В крепостной армянской церкви собрался народ и, по выслушании в ней утренней литургии, крестным ходом отправился через весь город в загородную армянскую церковь Банк.

Дьяконы и причетники с крестами, хоругвями и зажженными свечами предшествовали 74 священникам, шедшим в две линии. За священниками следовали 8 архимандритов, а за ними три дьякона, из которых один нес большой серебряный крест, а двое зажженные свечи. За дьяконами шли двое из знатнейших армян с портретом императора Павла, за которым шествовал митрополит в облачении, но без митры, держа на голове, на серебряном подносе, высочайший манифест, покрытый красным флером. Два дьякона несли: один митру митрополита, другой его посох. За манифестом два архимандрита несли образ Пресвятой Богородицы, за которым шел архиепископ всех тифлисских армян Сергий, с крестом в руках.

Народ огромною толпою следовал за крестным ходом.

По выходе процессии из крепостных ворот к ней присоединились царевич Давид со своими братьями и многими князьями, генерал-майоры Лазарев и Гуляков и все офицеры наших войск, бывших в то время в Тифлисе.

Патриарх Иосиф в полном облачении, с четырьмя архиепископами и четырьмя архиереями, встретил торжественную процессию в ограде соборной армянской церкви Банк.

Патриарх отдал свой крест и посох сопровождавшим его архиереям, подошел к портрету императора Павла, окадил его, потом сделал перед ним земной поклон, поцеловал его и, приподняв над головами присутствующих, громогласно произнес:

– Да здравствует великий августейший монарх со всею своею фамилиею!

– Да будет, да будет! аминь! – отвечал на это народ.

Отдав портрет несшим его, патриарх взял манифест и, положив его на свою голову, провозгласил:

– Всенебесный Творец да возвысит и укрепит царство великого Павла, яко солнце и луну, вечным потомственным временам…

– Аминь, аминь! – отвечали голоса из толпы.

Процессия вошла в церковь. Там, перед алтарем, на столе, покрытом богатою парчою, положен был манифест и поставлен портрет императора Павла.

Патриарх совершал литургию. Кроме множества народа, собравшегося в церкви, здесь присутствовал весь цвет тифлисского населения: царевичи, царевны, царица Дарья, католикос Грузии царевич Антоний, князья и все высшее духовенство.

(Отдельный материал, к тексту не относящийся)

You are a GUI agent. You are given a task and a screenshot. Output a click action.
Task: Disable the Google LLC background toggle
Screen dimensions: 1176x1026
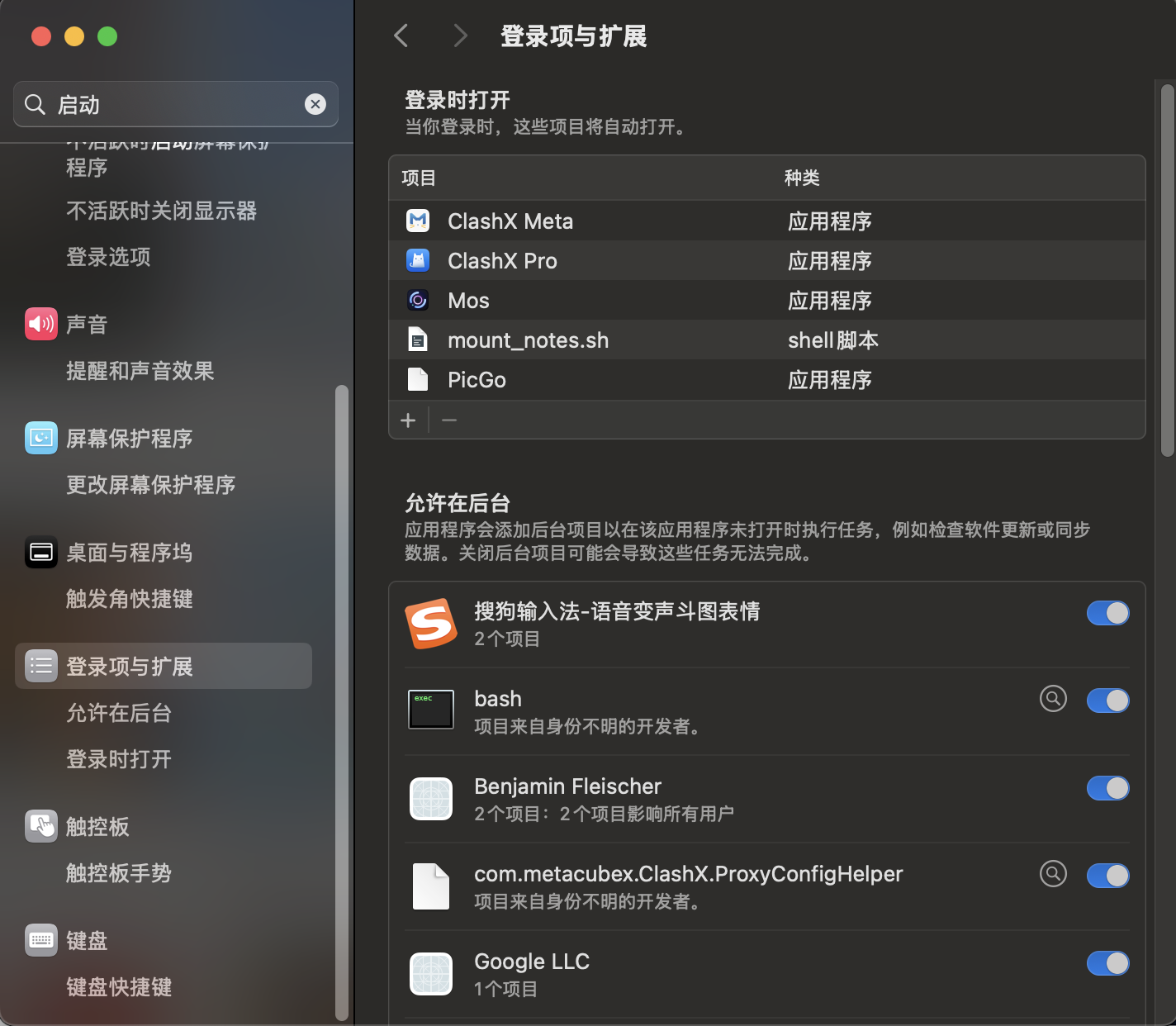click(1107, 963)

Церковь не вмещала в себе всего народа, желавшего присутствовать на этой церемонии.

По окончании литургии патриарх вышел к народу, просил его хранить верность русскому престолу и преданность к императору.

– Какая радость написана на лицах ваших, благочестивый христианский народ! – говорил Иосиф. – Я, узрев ее, побуждаюсь с благоговением, коим сердце мое теперь преисполнено, глаголати: о, день спасения нашего! О, день благоденствия, день, ведущий нас в настоящее наслаждение и спокойствие! О, день укрепления благодейственного жребия нашего! День, которого не постигли предки наши! Что же принесем мы ко Всевышнему Творцу? Благодарение ли, моления ли, низкое ли уклонение душ наших за все от Него происходящее?.. Не престанем проливать слезы, не престанем прославлять и всечестное имя Его, сподобившись щедрот человеколюбивого императора Павла, который, снисходя на уничиженное моление наше о принятии нас в подданство, не токмо не отчуждает, но обещает нам благоденствие и спокойствие, не ожидая от нас ничего иного, как только верности к богохранимому престолу своему.

– Я, нижайший пастырь ваш, – продолжал патриарх, – молю непрестанно всеблагого Бога, да продлит дни нашего монарха со всею порфироносною его фамилиею.

– Да укрепит Бог дни нашего государя великого Павла, всероссийского императора! – отвечал народ.

По окончании речи патриарха прочтен манифест на русском, армянском и грузинском языках и отслужен благодарственный молебен.

В то же самое время капитан егерского полка Таганов, с 24 казаками, ездил по улицам Тифлиса и читал манифест на русском, грузинском, армянском и татарском языках.